RECORD EXTRACTS
○ ○ ○ ○ ○ ○ ○

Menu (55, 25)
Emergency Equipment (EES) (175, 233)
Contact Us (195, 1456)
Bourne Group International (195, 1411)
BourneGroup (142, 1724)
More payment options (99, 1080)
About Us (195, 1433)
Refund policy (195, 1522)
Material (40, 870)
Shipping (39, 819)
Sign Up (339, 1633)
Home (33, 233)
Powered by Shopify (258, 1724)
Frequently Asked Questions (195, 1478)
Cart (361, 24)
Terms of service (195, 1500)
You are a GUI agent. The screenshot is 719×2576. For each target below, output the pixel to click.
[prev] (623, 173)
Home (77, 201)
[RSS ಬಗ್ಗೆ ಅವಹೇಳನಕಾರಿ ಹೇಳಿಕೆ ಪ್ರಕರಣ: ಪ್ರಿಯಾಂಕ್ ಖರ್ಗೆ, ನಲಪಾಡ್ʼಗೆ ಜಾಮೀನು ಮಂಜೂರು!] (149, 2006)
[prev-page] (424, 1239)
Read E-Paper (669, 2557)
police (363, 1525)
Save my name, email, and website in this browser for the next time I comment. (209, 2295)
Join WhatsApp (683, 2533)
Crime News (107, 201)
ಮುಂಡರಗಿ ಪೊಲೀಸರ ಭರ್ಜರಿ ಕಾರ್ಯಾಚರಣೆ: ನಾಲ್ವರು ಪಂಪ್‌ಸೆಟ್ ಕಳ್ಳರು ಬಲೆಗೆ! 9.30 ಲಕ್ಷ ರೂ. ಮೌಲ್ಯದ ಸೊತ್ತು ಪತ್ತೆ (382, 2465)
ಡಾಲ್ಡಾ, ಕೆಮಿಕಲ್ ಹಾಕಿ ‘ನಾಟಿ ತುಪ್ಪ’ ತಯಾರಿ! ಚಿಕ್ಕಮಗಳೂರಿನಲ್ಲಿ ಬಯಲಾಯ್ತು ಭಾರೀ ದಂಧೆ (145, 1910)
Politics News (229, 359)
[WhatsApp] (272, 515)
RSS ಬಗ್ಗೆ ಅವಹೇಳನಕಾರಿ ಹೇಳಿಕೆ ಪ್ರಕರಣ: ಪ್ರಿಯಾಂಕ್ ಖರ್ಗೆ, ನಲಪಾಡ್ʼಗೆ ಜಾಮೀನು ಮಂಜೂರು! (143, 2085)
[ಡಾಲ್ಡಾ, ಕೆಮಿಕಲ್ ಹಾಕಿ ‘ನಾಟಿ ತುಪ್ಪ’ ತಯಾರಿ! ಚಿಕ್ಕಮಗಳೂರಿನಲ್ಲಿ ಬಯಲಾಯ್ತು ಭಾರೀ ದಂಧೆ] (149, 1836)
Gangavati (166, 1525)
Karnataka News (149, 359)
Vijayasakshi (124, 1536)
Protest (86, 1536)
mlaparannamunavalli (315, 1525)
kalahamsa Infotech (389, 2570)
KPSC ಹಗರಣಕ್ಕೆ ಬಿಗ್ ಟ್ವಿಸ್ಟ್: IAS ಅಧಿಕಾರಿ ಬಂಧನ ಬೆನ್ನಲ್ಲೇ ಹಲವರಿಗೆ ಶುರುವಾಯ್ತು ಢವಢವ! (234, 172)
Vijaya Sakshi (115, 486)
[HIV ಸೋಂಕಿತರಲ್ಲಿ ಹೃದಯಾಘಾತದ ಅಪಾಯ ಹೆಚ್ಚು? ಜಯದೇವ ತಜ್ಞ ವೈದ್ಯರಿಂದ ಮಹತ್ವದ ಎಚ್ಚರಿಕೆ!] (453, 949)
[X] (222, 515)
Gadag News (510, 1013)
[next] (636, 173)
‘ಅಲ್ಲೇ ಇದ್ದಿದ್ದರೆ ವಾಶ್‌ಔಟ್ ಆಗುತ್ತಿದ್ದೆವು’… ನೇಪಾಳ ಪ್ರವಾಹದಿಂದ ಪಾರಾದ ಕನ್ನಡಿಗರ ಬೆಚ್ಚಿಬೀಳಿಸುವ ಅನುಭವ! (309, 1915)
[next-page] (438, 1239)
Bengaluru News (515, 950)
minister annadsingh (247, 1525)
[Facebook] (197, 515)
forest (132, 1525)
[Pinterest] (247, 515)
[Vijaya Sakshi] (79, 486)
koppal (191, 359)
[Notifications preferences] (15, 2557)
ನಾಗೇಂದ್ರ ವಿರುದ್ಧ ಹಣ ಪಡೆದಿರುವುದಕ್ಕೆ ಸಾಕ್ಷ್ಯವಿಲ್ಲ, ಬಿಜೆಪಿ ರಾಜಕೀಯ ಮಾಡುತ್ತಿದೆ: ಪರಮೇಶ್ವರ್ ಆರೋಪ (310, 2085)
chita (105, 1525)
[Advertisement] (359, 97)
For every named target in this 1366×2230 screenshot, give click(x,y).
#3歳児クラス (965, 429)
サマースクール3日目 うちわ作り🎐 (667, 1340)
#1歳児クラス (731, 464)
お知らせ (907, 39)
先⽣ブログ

○ ○ ○ ○ ○ ○ ○

None of the lines above may be skipped. Transcribe each one exactly.

SOLUTION
Menu (55, 25)
Emergency Equipment (EES) (175, 233)
Contact Us (195, 1456)
Bourne Group International (195, 1411)
BourneGroup (142, 1724)
More payment options (99, 1080)
About Us (195, 1433)
Refund policy (195, 1522)
Material (40, 870)
Shipping (39, 819)
Sign Up (339, 1633)
Home (33, 233)
Powered by Shopify (258, 1724)
Frequently Asked Questions (195, 1478)
Cart (361, 24)
Terms of service (195, 1500)
You are a GUI agent. The screenshot is 719×2576. For each target below, output the pixel to click.
[prev] (623, 173)
Home (77, 201)
[RSS ಬಗ್ಗೆ ಅವಹೇಳನಕಾರಿ ಹೇಳಿಕೆ ಪ್ರಕರಣ: ಪ್ರಿಯಾಂಕ್ ಖರ್ಗೆ, ನಲಪಾಡ್ʼಗೆ ಜಾಮೀನು ಮಂಜೂರು!] (149, 2006)
[prev-page] (424, 1239)
Read E-Paper (669, 2557)
police (363, 1525)
Save my name, email, and website in this browser for the next time I comment. (209, 2295)
Join WhatsApp (683, 2533)
Crime News (107, 201)
ಮುಂಡರಗಿ ಪೊಲೀಸರ ಭರ್ಜರಿ ಕಾರ್ಯಾಚರಣೆ: ನಾಲ್ವರು ಪಂಪ್‌ಸೆಟ್ ಕಳ್ಳರು ಬಲೆಗೆ! 9.30 ಲಕ್ಷ ರೂ. ಮೌಲ್ಯದ ಸೊತ್ತು ಪತ್ತೆ (382, 2465)
ಡಾಲ್ಡಾ, ಕೆಮಿಕಲ್ ಹಾಕಿ ‘ನಾಟಿ ತುಪ್ಪ’ ತಯಾರಿ! ಚಿಕ್ಕಮಗಳೂರಿನಲ್ಲಿ ಬಯಲಾಯ್ತು ಭಾರೀ ದಂಧೆ (145, 1910)
Politics News (229, 359)
[WhatsApp] (272, 515)
RSS ಬಗ್ಗೆ ಅವಹೇಳನಕಾರಿ ಹೇಳಿಕೆ ಪ್ರಕರಣ: ಪ್ರಿಯಾಂಕ್ ಖರ್ಗೆ, ನಲಪಾಡ್ʼಗೆ ಜಾಮೀನು ಮಂಜೂರು! (143, 2085)
[ಡಾಲ್ಡಾ, ಕೆಮಿಕಲ್ ಹಾಕಿ ‘ನಾಟಿ ತುಪ್ಪ’ ತಯಾರಿ! ಚಿಕ್ಕಮಗಳೂರಿನಲ್ಲಿ ಬಯಲಾಯ್ತು ಭಾರೀ ದಂಧೆ] (149, 1836)
Gangavati (166, 1525)
Karnataka News (149, 359)
Vijayasakshi (124, 1536)
Protest (86, 1536)
mlaparannamunavalli (315, 1525)
kalahamsa Infotech (389, 2570)
KPSC ಹಗರಣಕ್ಕೆ ಬಿಗ್ ಟ್ವಿಸ್ಟ್: IAS ಅಧಿಕಾರಿ ಬಂಧನ ಬೆನ್ನಲ್ಲೇ ಹಲವರಿಗೆ ಶುರುವಾಯ್ತು ಢವಢವ! (234, 172)
Vijaya Sakshi (115, 486)
[HIV ಸೋಂಕಿತರಲ್ಲಿ ಹೃದಯಾಘಾತದ ಅಪಾಯ ಹೆಚ್ಚು? ಜಯದೇವ ತಜ್ಞ ವೈದ್ಯರಿಂದ ಮಹತ್ವದ ಎಚ್ಚರಿಕೆ!] (453, 949)
[X] (222, 515)
Gadag News (510, 1013)
[next] (636, 173)
‘ಅಲ್ಲೇ ಇದ್ದಿದ್ದರೆ ವಾಶ್‌ಔಟ್ ಆಗುತ್ತಿದ್ದೆವು’… ನೇಪಾಳ ಪ್ರವಾಹದಿಂದ ಪಾರಾದ ಕನ್ನಡಿಗರ ಬೆಚ್ಚಿಬೀಳಿಸುವ ಅನುಭವ! (309, 1915)
[next-page] (438, 1239)
Bengaluru News (515, 950)
minister annadsingh (247, 1525)
[Facebook] (197, 515)
forest (132, 1525)
[Pinterest] (247, 515)
[Vijaya Sakshi] (79, 486)
koppal (191, 359)
[Notifications preferences] (15, 2557)
ನಾಗೇಂದ್ರ ವಿರುದ್ಧ ಹಣ ಪಡೆದಿರುವುದಕ್ಕೆ ಸಾಕ್ಷ್ಯವಿಲ್ಲ, ಬಿಜೆಪಿ ರಾಜಕೀಯ ಮಾಡುತ್ತಿದೆ: ಪರಮೇಶ್ವರ್ ಆರೋಪ (310, 2085)
chita (105, 1525)
[Advertisement] (359, 97)
For every named target in this 1366×2230 screenshot, give click(x,y).
#3歳児クラス (965, 429)
サマースクール3日目 うちわ作り🎐 (667, 1340)
#1歳児クラス (731, 464)
お知らせ (907, 39)
先⽣ブログ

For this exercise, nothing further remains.